There are a few other lines that I haven't yet tried but would be worth a look, including Kwik Sew, Sew Chic, Hot Patterns and Sew Liberated.
If you want to get into sewing vintage patterns, you can find these on Ebay, Etsy and various independent online retailers. If you're lucky, you might find them in charity shops or antique shops going mega cheap. Be warned - sewing with vintage patterns is a totally different experience from using modern patterns. Casey has written a useful guide if you're new to vintage sewing. Even if you don't end up sewing with them, in my opinion they're collectible works of art and little pieces of fashion history to treasure. Swoon!
You can also get reproductions of vintage patterns which may not be collectible but are easier to use. For example, Vintage Vogue has a good range of designs from the 1940s and 1950s. Sense and Sensibility has a beautiful line of patterns from the Georgian era to the Swing era (I love the Beatrix Potter shirt!). And Wearing History has some stunning - and quirky! - garments from the 1930s and 1940s.
"Can you direct me to some useful websites?"

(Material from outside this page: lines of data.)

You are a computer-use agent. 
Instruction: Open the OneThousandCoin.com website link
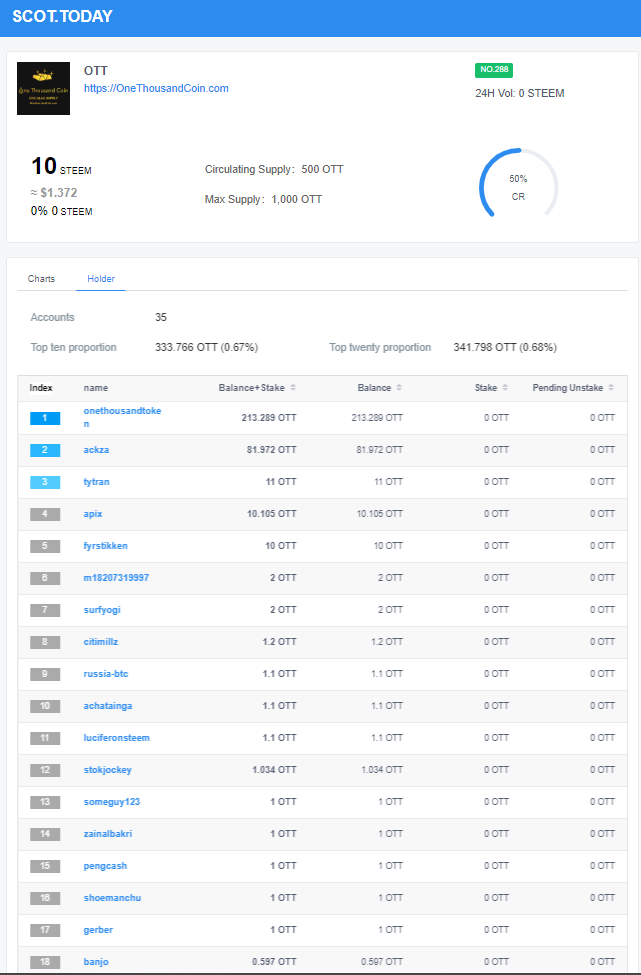point(156,88)
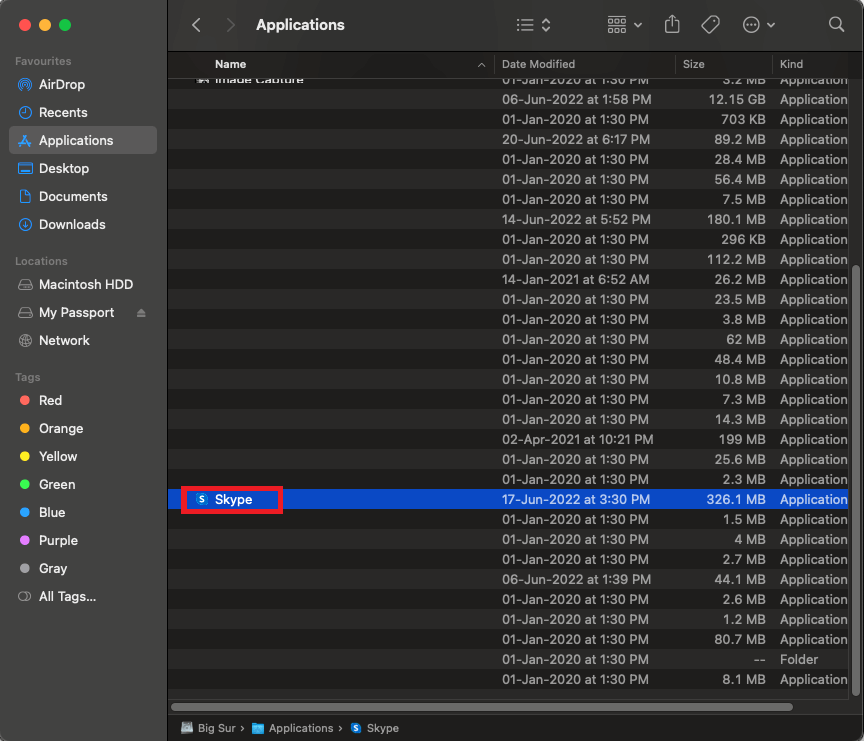Click the vertical scrollbar thumb
Image resolution: width=864 pixels, height=741 pixels.
pos(855,480)
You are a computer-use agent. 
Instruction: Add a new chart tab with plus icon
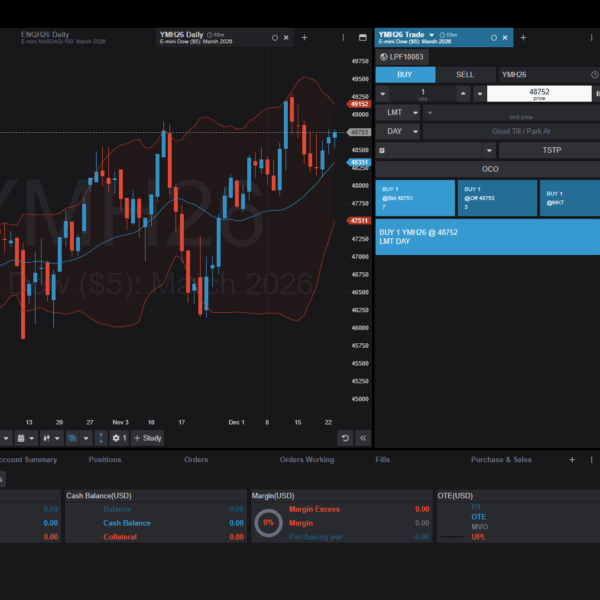304,37
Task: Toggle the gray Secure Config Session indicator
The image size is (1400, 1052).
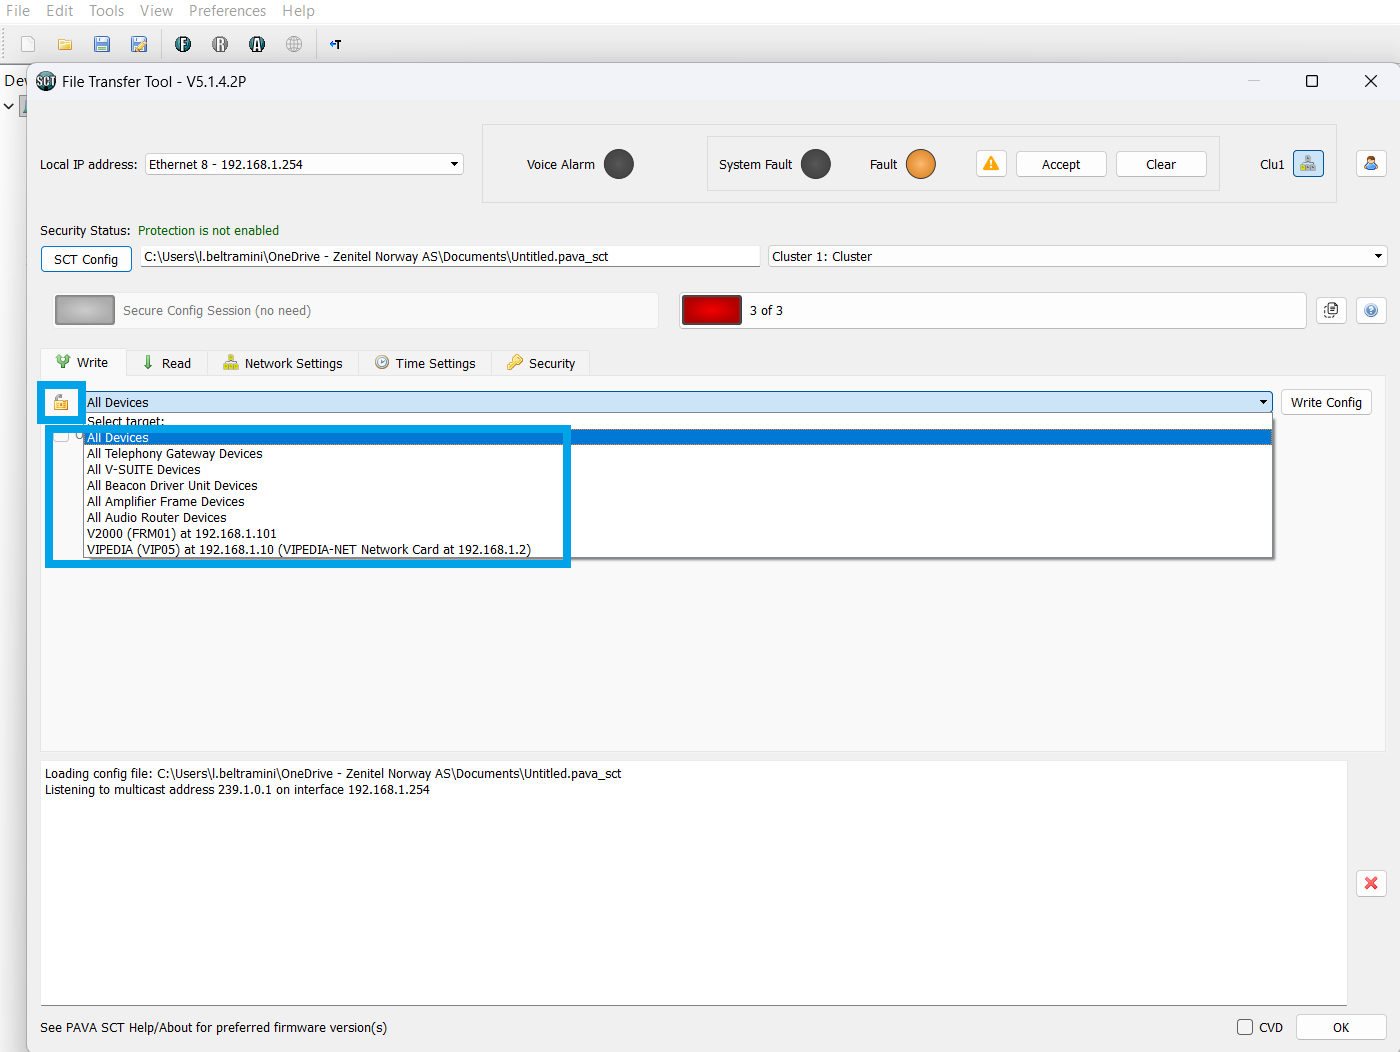Action: pyautogui.click(x=85, y=310)
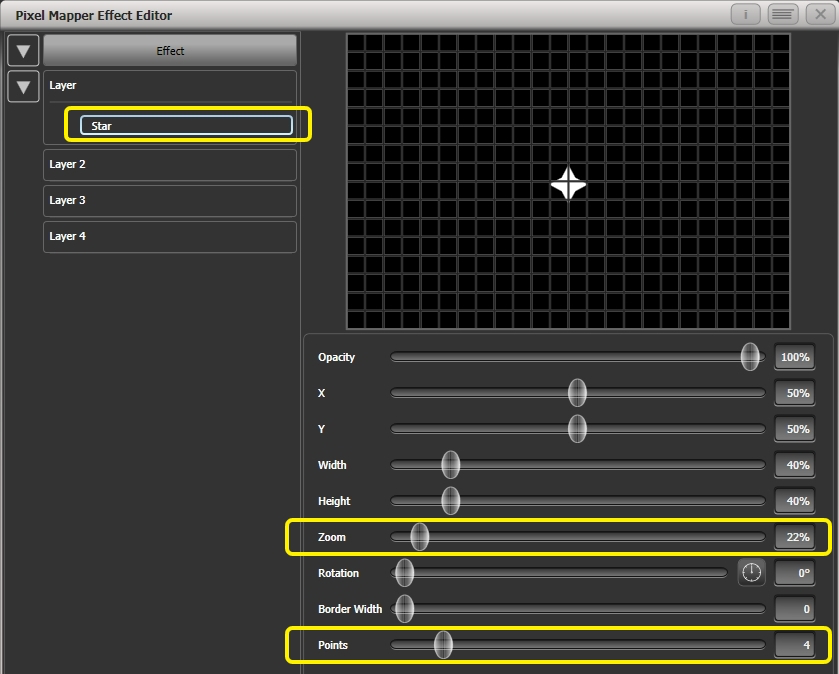Click the Border Width slider handle
The width and height of the screenshot is (839, 674).
(404, 609)
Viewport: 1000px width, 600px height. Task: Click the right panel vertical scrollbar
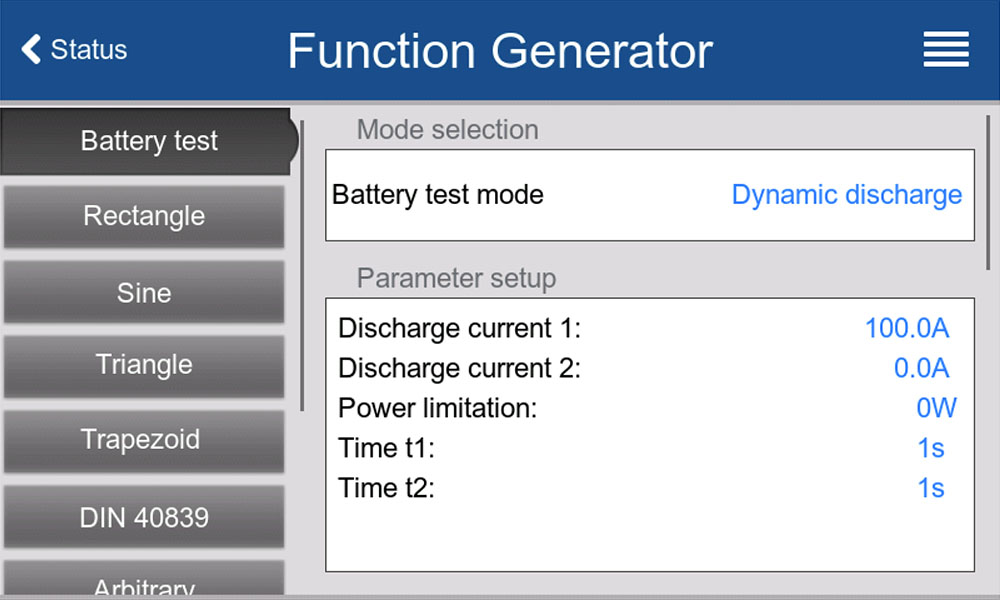click(x=988, y=190)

As you can imagine, there is a wealth of information about sewing online. To save you getting lost in the depths of the web, here are some of my favourites:
BurdaStyle - good for downloading free (or cheap) patterns, even better for browsing other people's finished projects for inspiration (my profile is tilly-vanilly)
Pattern Review - not a great looking website, but useful for checking out other stitchers' feedback on particular patterns before you buy them
Sew Retro - a group blog for people sewing vintage patterns, great for finding new blogs to obsess over
Casey's vintage pattern primer - a really good introduction to the specificities of sewing with vintage patterns
New Vintage Lady's guide to cost-effective patterns - a useful reference to temper your vintage pattern spending sprees
Tasia's Sewtionary - dictionary and tutorials for common sewing techniques
And, last but not least, sewing blogs! Reading about what other stitchers get up to is a great source of inspiration and advice. There's a list of some of the blogs I read on the right-hand side, although I'm constantly finding new ones as more and more people are catching the sewing bug. Hurrah!
I hope this post was helpful. Don't forget Learning to Sew - Part 1 if you haven't already seen it. And read the comments section too, in which readers have made some really valuable contributions to the discussion. If you've got tips of your own or want to flag up favourite pattern companies or other websites that you can't live without, please do share!